3 Feeble excuses for no change

Family justice system under siege

BY GRANIA LANGDON-DOWN
June 22, 2004

How the courts' struggle to deal with divorce might be helped by an initiative that will give parents and children a voice

THE family justice system, according to Lord Justice Thorpe, one of its most senior judges, has never been under such attack. He says that many of those working in this field feel besieged or undervalued, lawyers are dropping out because of severe cuts in fees for publicly funded cases, and judges and medical experts are villified and sometimes threatened.
Although much of the abuse is characterised by “ignorance and disturbed emotion”, he says: “We are fallible and where we fail we merit criticism, to which we must respond positively. Two recent judgments have soundly critcised the system for failing fathers by not enforcing contact. But, whatever the system’s shortcomings or problems, they will never be solved unless family justice is truly recognised to be an interdisciplinary system.”
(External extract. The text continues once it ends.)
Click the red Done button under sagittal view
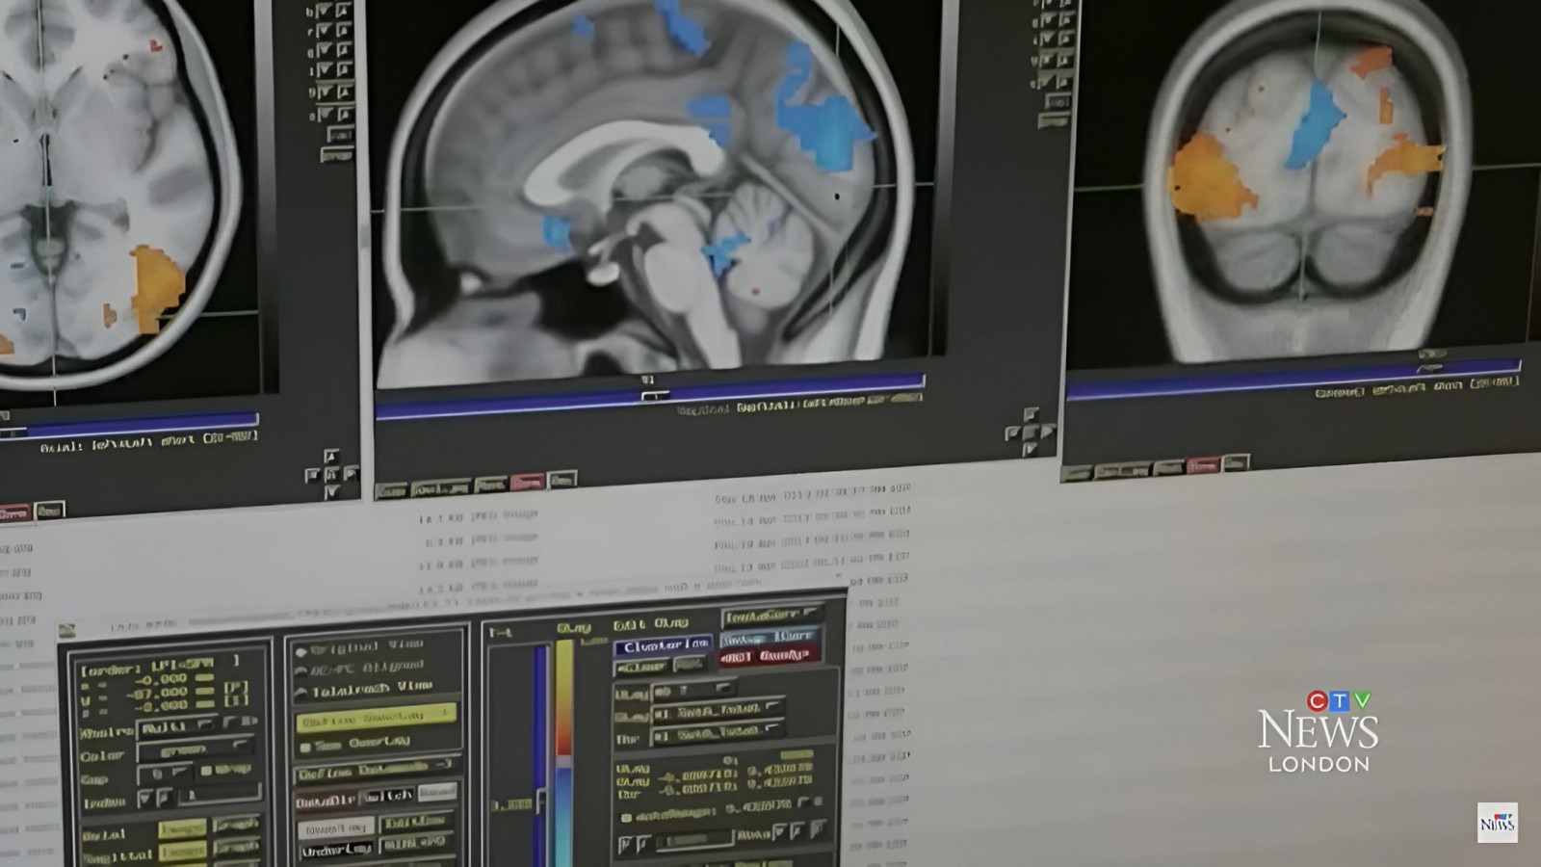 pos(527,481)
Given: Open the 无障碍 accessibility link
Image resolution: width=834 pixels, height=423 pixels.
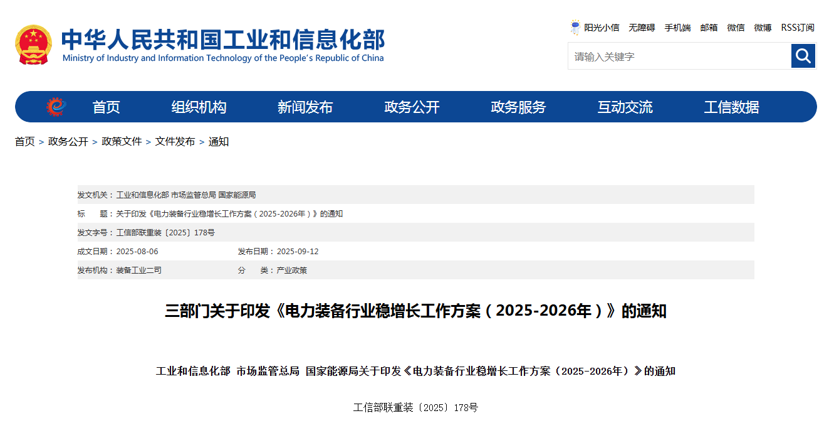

Both he and the President of the Family Division, Dame Elizabeth Butler-Sloss, believe passionately in the need for an overarching body to draw together the enormous range of expertise that is involved in these most sensitive of family issues, and they are pinning their hopes for significant change on the new family justice council that is being set up by the Department for Constitutional Affairs next month. Its unpaid membership will be extensive, although there have been delays caused by dissention over the exacting requirements of the public appointments system.
Alongside representatives of government departments and a senior serving police officer, there will be family judges, lawyers, child-health specialists, a mediator, an academic and a senior social worker. There will also be two people representing the view of the “consumers” — one representing parental views and the other children’s views, both of whom have at least five years’ experience in family work. This has raised eyebrows among some fathers’ groups, which say that the council will be effective only if it includes the voices of “real people” who have been through the system. “The other members may not agree with their views but they need to hear them,” Tony Coe, of the Equal Parenting Council, says.
The council will be chaired by Dame Elizabeth with Lord Justice Thorpe as deputy chairman. It will meet four times a year, and will incorporate existing inter-disciplinary committees covering education, training, ancillary relief, adoption and international issues as “vital” sub-committees. It will have a staff of three and a “substantial” budget. It will set up working parties, commission research and recommend reforms.
Among its many challenges, Lord Justice Thorpe says, will be playing an important part in the Government’s attempts to reduce delays in care proceedings and to resolve the most difficult contact disputes. Other issues will include whether family cases in the County Court and High Court should be conducted more openly.
Lord Justice Thorpe says: “It is perhaps difficult to make the creation of the council seem relevant to the general public. But we live in a society of rapidly changing attitudes, values and relationships, but where we only get a major family statute once ever ten years or so. When it comes to divorce and the division of money, we are still operating under a statute which is now 35 years old. In order to react to this rapid pace of social change, we need a forum which can debate its impact on law and practice and which can accommodate change without having to resort to Parliament.”
For Dame Elizabeth, who has had to increase her staff from two to six to cope with the “inundation” of letters on the way the courts are run, the council is a hugely important development. “I want to see it have a voice that the Government listens to, a voice that I hope the profession will listen to.”
While emphasising that the judiciary will not be dictating the council’s agenda, she believes that a key topic is likely to be the relationship between the family justice system and the European Commission. “We have to be careful not to cross the line between judicial and legal matters and policy matters but we need to have a voice in this area because the Commission is consistently producing directives which have an immediate and enormous impact on family law.
“Another area I hope it will look at is the extent to which children are listened to. Are we giving sufficient space to their voices?”
Expert witness are also a concern. The Government’s Chief Medical Officer was asked last week to consider the role of expert medical witnesses in family law cases after concerns raised by the Angela Cannings appeal.
Dame Elizabeth says that adverse publicity is discouraging doctors from becoming expert witness and the shortage is causing delays in proceedings. “We are in quite a dangerous situation that a small group of serious cases within the criminal courts is having a disproportionate effect on child protection.
You will notice that very few civil cases have come up so far where the medical evidence has been said to have had an unfair impact on the outcome of a child case. You would have thought that if this was a broad issue we would have seen countless cases coming through, but there have been almost none.”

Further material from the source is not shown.